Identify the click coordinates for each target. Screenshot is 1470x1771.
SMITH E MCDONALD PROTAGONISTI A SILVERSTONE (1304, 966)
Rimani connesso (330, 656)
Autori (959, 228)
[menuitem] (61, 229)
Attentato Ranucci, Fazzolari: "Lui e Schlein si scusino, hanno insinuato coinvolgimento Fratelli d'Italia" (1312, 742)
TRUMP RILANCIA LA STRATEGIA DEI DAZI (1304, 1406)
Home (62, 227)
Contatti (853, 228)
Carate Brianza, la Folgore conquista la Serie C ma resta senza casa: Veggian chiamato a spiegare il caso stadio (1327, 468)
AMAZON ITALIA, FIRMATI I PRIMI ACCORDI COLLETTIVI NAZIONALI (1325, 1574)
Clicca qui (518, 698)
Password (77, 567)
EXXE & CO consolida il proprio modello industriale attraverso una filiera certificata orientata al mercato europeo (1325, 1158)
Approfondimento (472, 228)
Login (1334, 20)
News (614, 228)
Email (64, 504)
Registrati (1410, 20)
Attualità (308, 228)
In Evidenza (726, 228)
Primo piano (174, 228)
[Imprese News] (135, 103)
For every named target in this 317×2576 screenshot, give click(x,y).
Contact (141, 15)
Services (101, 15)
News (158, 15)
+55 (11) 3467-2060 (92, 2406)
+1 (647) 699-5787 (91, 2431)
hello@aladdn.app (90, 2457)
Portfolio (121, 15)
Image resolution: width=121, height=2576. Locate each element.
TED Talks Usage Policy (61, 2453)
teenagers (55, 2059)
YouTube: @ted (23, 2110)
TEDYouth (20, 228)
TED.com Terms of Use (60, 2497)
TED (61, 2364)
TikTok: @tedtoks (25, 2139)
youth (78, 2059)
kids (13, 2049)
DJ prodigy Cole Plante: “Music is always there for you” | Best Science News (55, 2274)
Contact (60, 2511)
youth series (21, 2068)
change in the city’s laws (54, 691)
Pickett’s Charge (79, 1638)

WHAT THE TASK REQUIRES >>
Once the line containing "Contatti (853, 228)" has been retyped, stop. Begin at the first line of the material and reproduce every line up to it exactly.

REPLY >>
Identify the click coordinates for each target. Screenshot is 1470x1771.
SMITH E MCDONALD PROTAGONISTI A SILVERSTONE (1304, 966)
Rimani connesso (330, 656)
Autori (959, 228)
[menuitem] (61, 229)
Attentato Ranucci, Fazzolari: "Lui e Schlein si scusino, hanno insinuato coinvolgimento Fratelli d'Italia" (1312, 742)
TRUMP RILANCIA LA STRATEGIA DEI DAZI (1304, 1406)
Home (62, 227)
Contatti (853, 228)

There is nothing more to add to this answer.